Post Workout Mistakes that make you gain weight https://youtu.be/d_oIi74x0dY
Post workout mistakes hinder you from losing weight effectively and efficiently. Use these tools prepare for the next level of fitness and while you here, hit that subscribe button for me.
Utilizing Cool Downs
Strategic Sports Drinks
Putting in Work
Planning your Workout
Congrats on your first 5k. Now you can indulge on your Lou Malnati’s Deep dish pizza.
Why not? You just worked your butt off to unlock this new achievement in fitness. You deserve a reward for your dedication but are you giving yourself too much credit?
Don’t get me wrong, rewards are encouraged for hard work. they make you work harder the next time for an even better reward.
But if you trying to get a hot bod by next summer or whatever, you shouldn’t use a workout as an excuse to eat like crap at every chance you get. In most cases, the calories you burn is probably not equal to the calories you are about to intake with your reward meal.
You don’t skip the most important meal of the day so don’t skip the most important exercise either. If you skip your cool down or stretch after each workout, you are putting yourself at risk for a potential injury. Injuries are bad for weight losers, especially since a lot of injuries keep you out of the gym. Take 5 minutes stretch.
Sports Drinks. Yes they look cool and you look cool drinking them but does your workout deserve a sports drink? Sure, they replenish your electrolytes but if your workout is walking up a flight of stairs or carrying groceries in the house, you are putting unnecessary calories in your system. Believe it or not you can gain weight trying to hydrate. If you want to drink a sports drink use it when you working out for long periods of time or getting your sweat on in some heat.
Tuesday’s Boot-Camp at La Fitness was no joke. You are sore because you just went HAM because the cute girl in the back was watching you work. You deserve a break from that 45 minute session because your muscles need to recover this entire week to be ready for the next. I’ll tell you right now that is the wrong answer. If you trying to shed the unwanted weight, you need be active at least 30 minutes a day for the best results. Keep your eye on the prize and tough it up.

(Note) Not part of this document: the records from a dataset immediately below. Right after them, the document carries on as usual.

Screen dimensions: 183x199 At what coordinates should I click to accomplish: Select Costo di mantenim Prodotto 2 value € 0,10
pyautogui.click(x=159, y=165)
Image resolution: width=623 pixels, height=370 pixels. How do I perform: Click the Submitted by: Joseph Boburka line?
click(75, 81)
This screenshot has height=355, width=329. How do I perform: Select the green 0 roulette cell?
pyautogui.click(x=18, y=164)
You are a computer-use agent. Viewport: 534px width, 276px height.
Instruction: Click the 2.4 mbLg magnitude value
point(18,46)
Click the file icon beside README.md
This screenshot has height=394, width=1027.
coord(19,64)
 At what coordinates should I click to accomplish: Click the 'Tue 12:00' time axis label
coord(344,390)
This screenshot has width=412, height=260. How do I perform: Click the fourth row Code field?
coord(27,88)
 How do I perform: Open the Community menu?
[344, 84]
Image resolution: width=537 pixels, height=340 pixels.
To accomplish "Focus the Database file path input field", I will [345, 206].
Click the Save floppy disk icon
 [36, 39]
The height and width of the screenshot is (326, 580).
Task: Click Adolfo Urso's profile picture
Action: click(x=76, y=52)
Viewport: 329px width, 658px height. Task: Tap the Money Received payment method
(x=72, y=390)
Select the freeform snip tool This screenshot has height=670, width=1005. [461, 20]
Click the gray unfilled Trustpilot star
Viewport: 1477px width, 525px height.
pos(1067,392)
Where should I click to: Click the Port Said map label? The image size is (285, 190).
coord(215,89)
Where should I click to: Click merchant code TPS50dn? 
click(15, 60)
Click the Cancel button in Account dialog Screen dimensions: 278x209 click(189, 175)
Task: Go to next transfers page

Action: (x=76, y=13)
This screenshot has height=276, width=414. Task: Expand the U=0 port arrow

When was the last time you ate? After a grueling workout, energy consumption is a must when it comes to the repair of broken down muscles. Now you starting to pack on some serious muscle and it needs fuel. Before you take your recovery nap make sure you get your recovery snack to keep your metabolism going strong.
Schedule your workouts! Monday is Chest Day, Tuesday is Back Day, Wednesday is Leg day but what exercises are you going to do on those days. Be ready to workout with a plan. Don’t try to wing it because you might leave something out. Know how many sets you want to do and how many reps. Invest in a journal to keep track of those things and your progress will show
There you have it! Use these tool to your advantage and you will be well on your way to losing weight faster than you know it.